The displayed n-grams can be adjusted to pass a more lenient/restrictive cutoff for being displayed. We can use either a p-value cutoff (p parameter) or a quantile cutoff (q parameter) to change the plot behavior.
[15]:
my_dedansy.plot_ngram_enrichment('HAS3_v_Control',q=0.01)
plt.gca().set_aspect(2)
plt.title('HAS3_v_Control\nOnly Top 1%')
plt.show()
If you want to check the full n-gram enrichment data used for plotting, you can use the get_ngram_results method for the comparison of interest
[16]:
my_dedansy.get_ngram_results('HAS2_v_Control')
[16]:
| variable | ngram_legible | ngram | p | -log10(p) | FPR | FPR <= 0.05 | |
|---|---|---|---|---|---|---|---|
| 0 | Up | Znf_C2H2_type|Znf_C2H2_type|Znf_C2H2_type|Znf_... | IPR013087|IPR013087|IPR013087|IPR013087|IPR013... | 0.998364 | 0.000711 | 1.000000 | False |
| 1 | Up | Znf_C2H2_type|Znf_C2H2_type|Znf_C2H2_type | IPR013087|IPR013087|IPR013087 | 0.997764 | 0.000972 | 1.000000 | False |
| 2 | Up | Small_GTP-bd | IPR005225 | 0.546010 | 0.262799 | 0.346667 | False |
| 3 | Up | RRM_dom | IPR000504 | 0.930060 | 0.031489 | 0.914286 | False |
| 4 | Up | SH3_domain | IPR001452 | 0.754723 | 0.122212 | 0.704225 | False |
| ... | ... | ... | ... | ... | ... | ... | ... |
| 567 | Down | LamG-like|Notch_dom|Notch_dom|Sushi_SCR_CCP_do... | IPR006558|IPR000800|IPR000800|IPR000436|IPR000... | 0.007810 | 2.107342 | 0.000000 | True |
| 568 | Down | WW_dom|PDZ|FERM_domain | IPR001202|IPR001478|IPR000299 | 0.007810 | 2.107342 | 0.000000 | True |
| 569 | Down | LCCL|VWF_A|VWF_A | IPR004043|IPR002035|IPR002035 | 0.007810 | 2.107342 | 0.000000 | True |
| 570 | Down | MyBP-C_THB|Ig_sub|Ig_sub2|Ig_sub|Ig_sub2|FN3_d... | IPR040849|IPR003599|IPR003598|IPR003599|IPR003... | 0.007810 | 2.107342 | 0.000000 | True |
| 571 | Down | Ig_sub|MyBP-C_THB|Ig_sub|Ig_sub2|Ig_sub|Ig_sub... | IPR003599|IPR040849|IPR003599|IPR003598|IPR003... | 0.007810 | 2.107342 | 0.000000 | True |
300 rows × 7 columns
Performing deDANSy analysis with (phospho-)proteomic data
If you are working with a proteomic dataset and do not require converting IDs because you are using UniProt IDs, you can build a deDANSy object without the conversion and perform analysis as outlined below with a phosphoproteomic dataset from Chen et al, 2024. We are using Supplementary Table S5 specifically.
[17]:
# Importing the data
filename = 'CUTO28_pY_Results.xlsx'
raw_phos = pd.read_excel(filename,header=1)
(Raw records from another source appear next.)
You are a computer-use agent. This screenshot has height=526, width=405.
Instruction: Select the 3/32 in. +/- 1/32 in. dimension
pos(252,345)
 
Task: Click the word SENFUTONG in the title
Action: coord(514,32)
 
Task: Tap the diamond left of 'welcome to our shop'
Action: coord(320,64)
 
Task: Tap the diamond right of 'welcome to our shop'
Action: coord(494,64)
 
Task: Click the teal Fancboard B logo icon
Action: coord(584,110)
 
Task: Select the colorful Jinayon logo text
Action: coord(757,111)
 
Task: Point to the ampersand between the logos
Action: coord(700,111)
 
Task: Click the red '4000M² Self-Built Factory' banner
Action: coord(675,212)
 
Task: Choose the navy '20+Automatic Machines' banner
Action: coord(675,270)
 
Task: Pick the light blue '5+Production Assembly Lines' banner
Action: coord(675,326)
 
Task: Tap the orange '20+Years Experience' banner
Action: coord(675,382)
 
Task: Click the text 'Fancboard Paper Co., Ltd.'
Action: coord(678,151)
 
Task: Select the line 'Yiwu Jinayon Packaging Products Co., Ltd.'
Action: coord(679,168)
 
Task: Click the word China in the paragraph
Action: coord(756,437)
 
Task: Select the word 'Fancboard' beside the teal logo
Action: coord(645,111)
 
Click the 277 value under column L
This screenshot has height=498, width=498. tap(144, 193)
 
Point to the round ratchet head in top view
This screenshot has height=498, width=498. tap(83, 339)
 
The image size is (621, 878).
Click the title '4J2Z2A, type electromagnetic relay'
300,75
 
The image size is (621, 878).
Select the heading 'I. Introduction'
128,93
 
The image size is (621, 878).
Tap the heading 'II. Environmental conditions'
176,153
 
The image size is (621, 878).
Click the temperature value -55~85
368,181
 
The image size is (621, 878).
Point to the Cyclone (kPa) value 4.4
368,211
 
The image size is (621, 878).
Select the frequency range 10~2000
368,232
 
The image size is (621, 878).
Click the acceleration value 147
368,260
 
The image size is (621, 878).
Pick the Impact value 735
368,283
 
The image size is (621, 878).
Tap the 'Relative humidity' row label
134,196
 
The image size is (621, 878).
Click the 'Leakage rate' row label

# First filtering out the raw data to ensure we only have the human data and those found within our reference file.
proc_phos = raw_phos[raw_phos['IsHuman'] == 1]
proc_phos = proc_phos[proc_phos['Protein'].isin(ref['UniProt ID'])]
[18]:
# Now building the deDANSy object, which can ignore any ID conversion by setting the run_conversion parameter to False.
prot_dedansy = dansy.DEdansy(dataset = proc_phos,
uniprot_ref = ref,
data_ids = 'Protein',
run_conversion = False)
Starting to fetch n-grams.
Finished getting all n-grams
Starting to generate adjacency
Finished building adjacency.
Building the reference network information.
After this the process of calculating scores and plotting them is identical.